How to Learn Assertiveness and Confidence in the Workplace
byBonnie Swain SchindlyMay 01, 2014
Assertiveness and confidence go hand-in-hand in boosting your self-esteem and credibility at work. One of the pitfalls in building your assertiveness skills is understanding the difference between being firm in your convictions and being too forceful in speaking your mind. By watching people who’ve mastered the skill of speaking up, you can feel more comfortable making your point at meetings and during difficult conversations with your co-workers.
Sometimes, it’s better to be a quiet observer than a vocal team member. “Pick and choose your battles,” says Teri Wheeler, senior manager of talent acquisition for World Fuel Services in Miami, Florida. “Speak up when you have something to say, not just to hear your own voice.” She recalls working on an acquisition integration project and holding back on her remarks because it was more valuable for her to gather facts. She also recalls watching a more senior committee member speaking only when her feedback was relevant. It became clear the woman held the most authority and respect in the room despite her soft demeanor. “That quiet assertive leadership can be more effective and more powerful, because you can build trust,” Wheeler said of the learning experience. Choosing your battles means analyzing your audience so you can gauge when your comments add value or when you might come across as talking for the sake of talking.
Look closely at the leaders within your organization who demonstrate the right blend of poise and assertiveness. Watch how they approach difficult moments, and start emulating their behaviors. Ask a manager to coach you on becoming more self-assured, says Wheeler. As more women move into senior leadership roles, you’ll most likely have contact with several women who’ve learned the fine art of speaking confidently without being labeled as pushy.
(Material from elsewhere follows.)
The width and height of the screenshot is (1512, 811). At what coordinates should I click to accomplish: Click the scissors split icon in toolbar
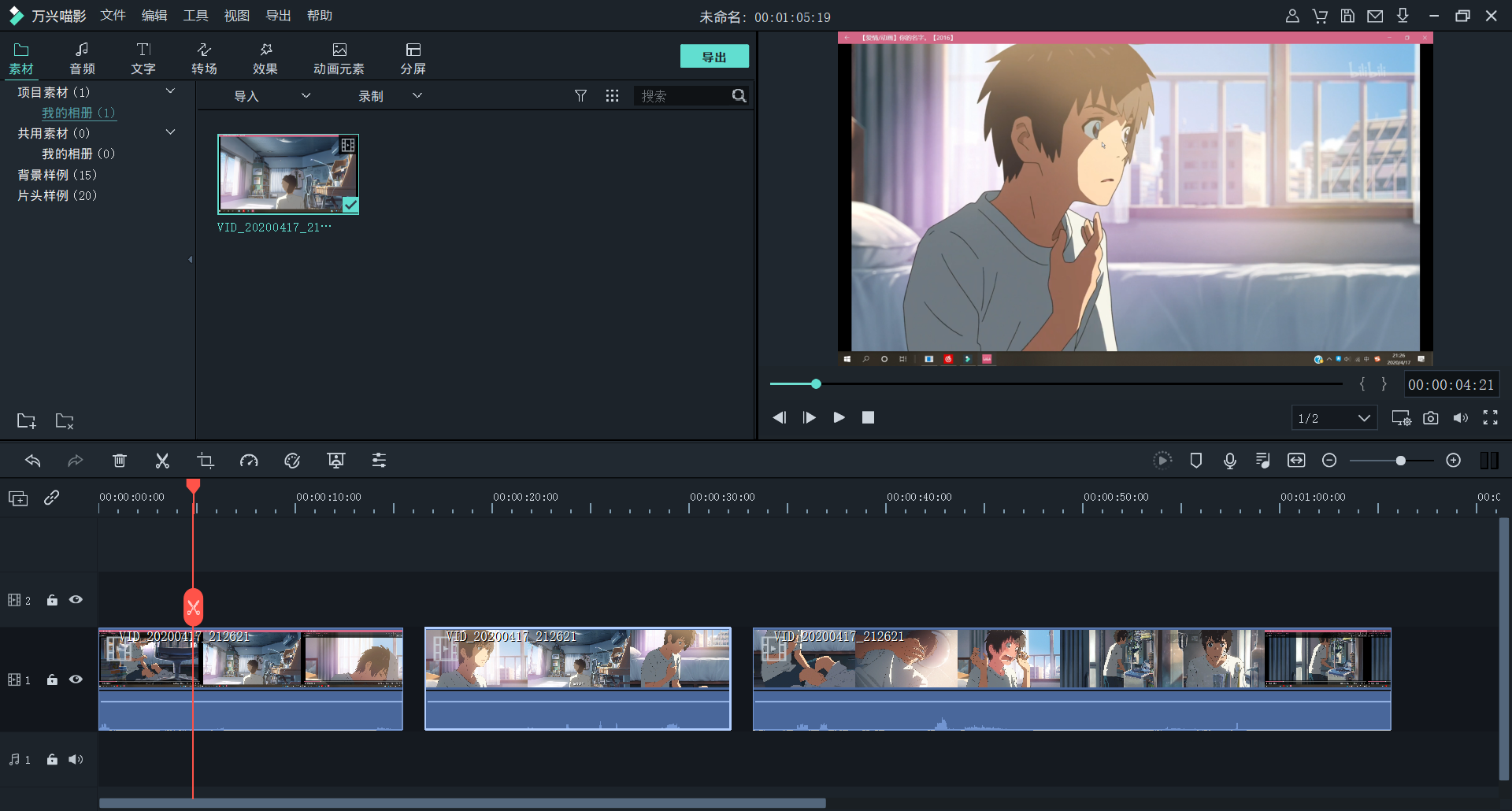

Find someone you admire, and ask for their guidance in how to step out of your comfort zone, says Wheeler. A mentor relationship allows a more seasoned professional to give you opportunities to speak before small groups or to be assigned to projects that offer greater visibility in your workplace. Wheeler also suggests that you'll be able to study some of their tactics to control any nervousness about public speaking and handling tough audiences.
When you feel yourself boiling over at work, always exude diplomacy and think before you speak, suggests WomensHealthMag.com. The act of maintaining your professionalism, and controlling your emotions, will help you speak up for yourself without losing your credibility. “There’s a time and a place to express anger and rustle papers, but it can’t be all the time,” says Wheeler. She’s watched colleagues sabotage careers by losing their tempers with peers, customers or even a jammed photocopier. Learning to assert yourself means expressing your anger calmly and with facts so you don’t get labeled as someone prone to outbursts. Organizations can be more forgiving toward employees when they make work-related errors than when they erupt in outrage and demonstrate that they can’t control their emotions, says Wheeler.
As you develop more assertiveness and confidence, your peers may start looking at you as a role model. Step up to this challenge, and offer to coach co-workers who also struggle with finding their voice, says Wheeler. Unfortunately, women often become stereotyped as difficult when they flex their assertiveness at work. “We need to break that, and help each other,” says Wheeler. Share feedback and some of your own struggles and insights with the other women in your office, especially new hires and younger colleagues, she adds. Wheeler also suggests that praise can go a long way in helping anyone bolster their credibility and self -confidence, so be generous with positive feedback toward your office mates who are trying to learn assertiveness.